L’accoglienza fu calda.
Tutti parlavano un ottimo italiano, con inflessioni dialettali, venete, salvo Ines e Conchita, le due ausiliarie del luogo, che però inframmettevano espressioni italiane al loro spagnolo.
I Marcon erano giunti in Argentina alcuni anni prima dei Ponticelli, e si erano fermati a Buenos Aires, dove avevano cominciato a interessarsi di import-export con l’Italia.
Poi, i rami familiari si erano divisi: una parte si era dedicata alla cura della SAIM, Sociedad Argentino Italiana Marcon, e gli altri avevano scelto le arti liberali: avvocatura, ingegneria, medicina.

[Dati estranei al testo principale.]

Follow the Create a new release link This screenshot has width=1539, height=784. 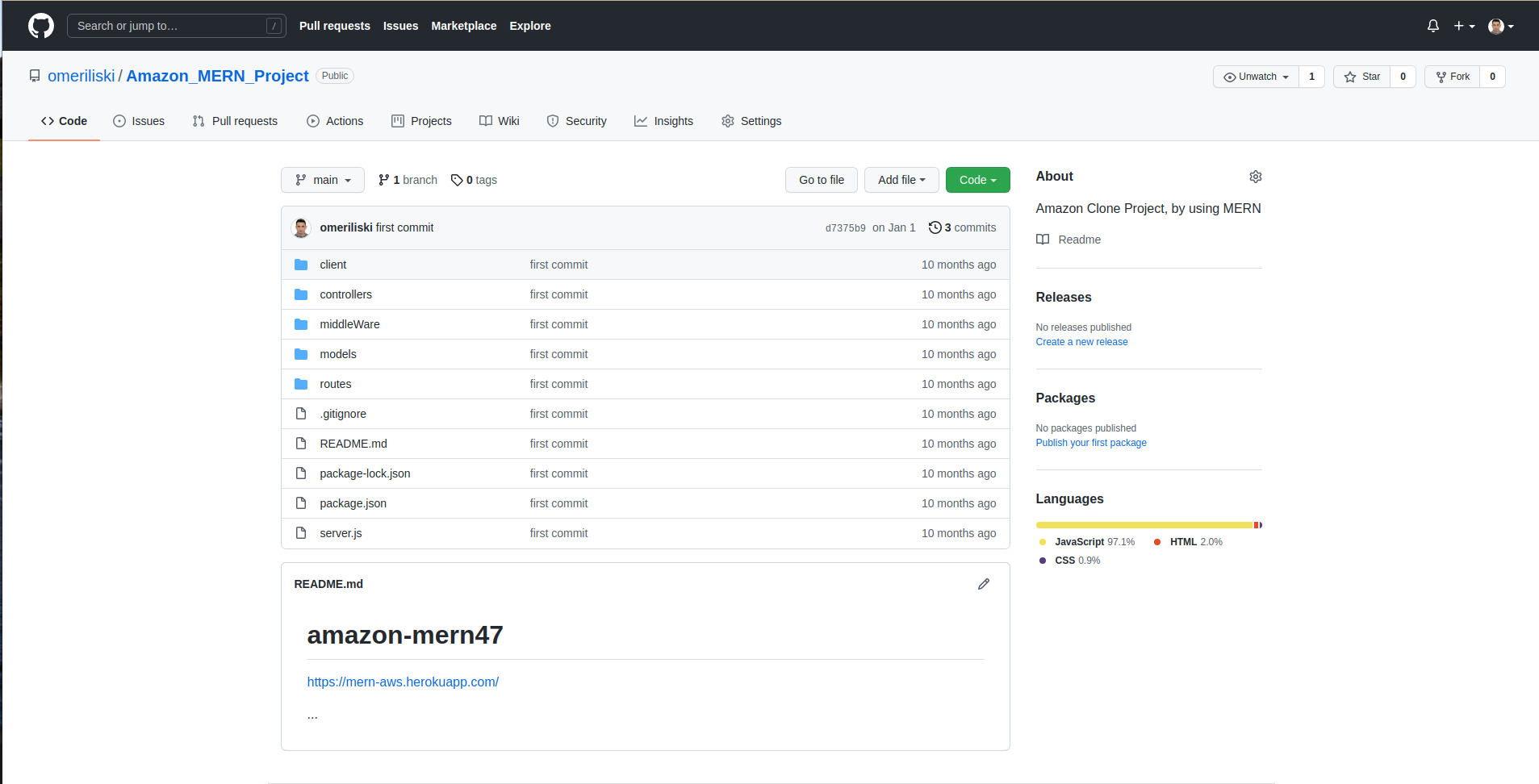(1081, 342)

Questa diversificazione si era rivelata preziosa allorquando la spaventosa crisi finanziaria spazzò intere fortune.
I Marcon sono riusciti a resistere, e a risalire lentamente la china, grazie anche agli scarsi investimenti bancari.
Andammo a salutare Toni, il capofamiglia e la sua simpatica moglie, Marita.
Gli altri erano tutti fuori, li avremmo conosciuti la sera, a cena.
Pregai Lucia di scusarmi, ma avevo assoluta necessità di una doccia.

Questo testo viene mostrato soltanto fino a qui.